_TEXT SECTION_
How to get 120 disks into a single chassis

Building a NAS from an old chassis

Andrew K's avatar

This is a post by Andrew K.
Posted Monday, March 4, 2024

As it turns out this is a little more complicated than I expected, even when you start with a larger chassis. My drive to do this, a combination of power requirements, storage space and actually can it be done!

The Chassis

I have several of these from an older project

These are 4RU in height, wide and deep enough to sit on a 19" rack shelf and cabinet and are quite old now, >10 years. They were bought for a project which did not get much passed the development stage.

They came from here BackBlaze and I believe you can still order the chassis although no longer sold as a working solution, such that you have to outfit them yourself.

I have put them on ebay on more than one occasion but never got the price I thought they were worth, so just kept them. In all seriousness I probably should have sold them, however I have 3 that were fitted out and 2 empty chassis. There are some covers missing from one, but I digress a litle.

If you open the large cover you find it has a location for 3 1/2 45 disks, see the link above, it goes into plenty of detail.

The drives sit in the grid and the vibration of the disks spinning is dampened by some rubber bands, you can see a couple in the picture.

The drives are hot swappable and plug directly into a PCB, of which there are 9, each controlling 5 drives. The controller cards are actually just SATA port expanders, and in comparison to many port expanders work relatively well.

_DATASET EXCERPT_
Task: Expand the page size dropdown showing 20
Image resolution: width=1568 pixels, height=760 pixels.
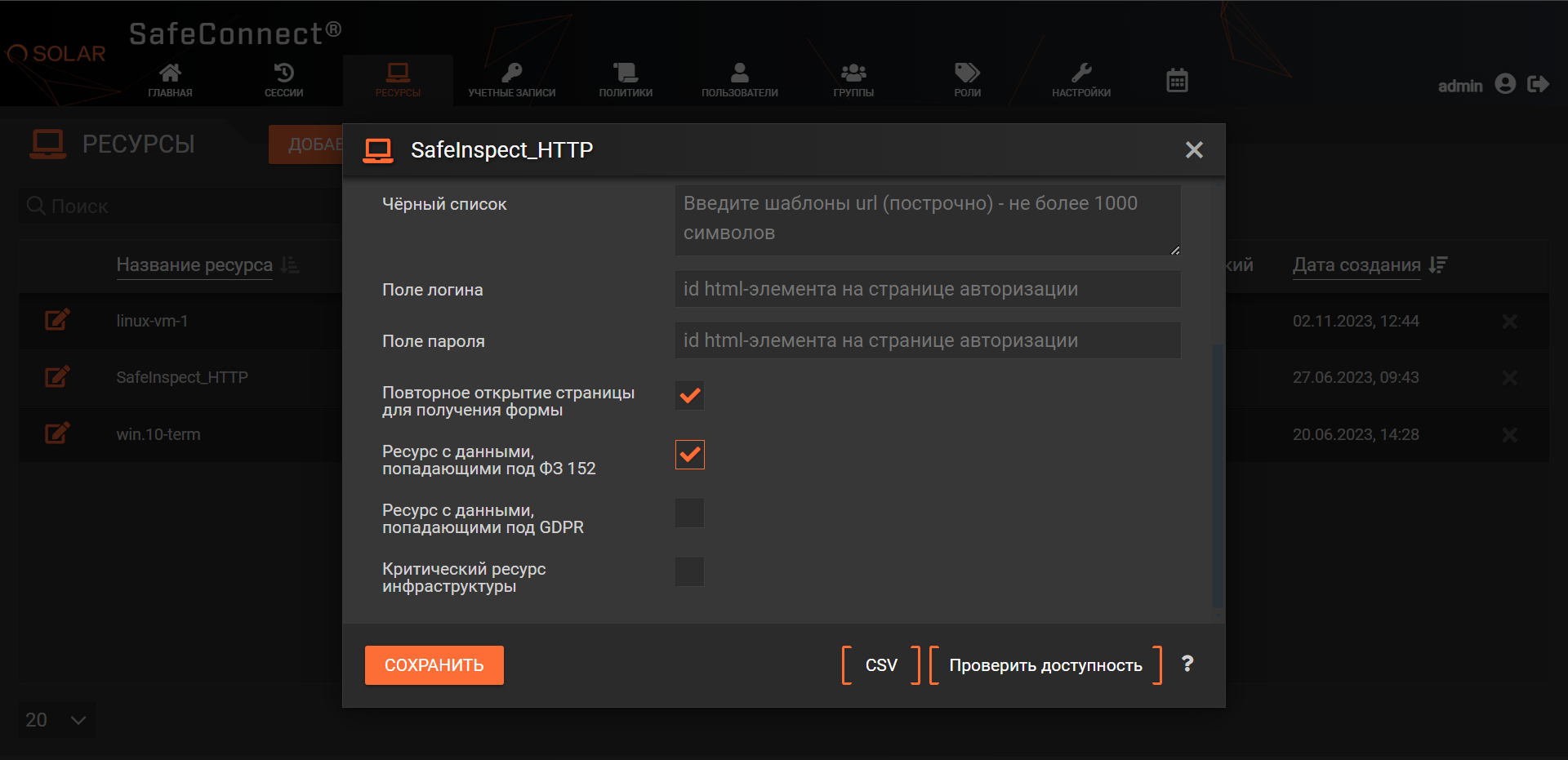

_REQUIREMENTS_
Resume the post above about building a NAS from an old chassis, continuing it from its last sentence.

_RESPONSE_
Unfortunately these can not be re-used in this project as we need the locations they are in to put new disks, and more of them. One thing these do provide are the screw locations for the underneath. To be discussed more later.

Starting from empty

I stripped out all the port expanders and all wiring to go with them and you can see it here, so just an empty chassis

I left the nylon posts in place as they are threaded and allow the nylon screws, they were holding in the port exanpders, to be used.

If you do have one of these chassis and need the nylon posts and the screws, both are still available to buy

What components do I have

I am going to reuse the motherboard and as many components, fans, cables etc as possible. The motherboard is a supermicro X9SAE-V.

It has 6 PCI slots , on board HDMI and dual GigE, it is old, but will at least get things going. After boot it shows the CPU is an old i5

This is not going to set the world on fire with CPU capabilities but should be enough to make it work without spending too much money. This is after all a project rather than anything to be used in production (yet!)

So at this point we have a working motherboard, a case, locations for a PSU and drive bay location.

We also have 3 of these

Nothing amazing, but simple 4 port SATA controllers.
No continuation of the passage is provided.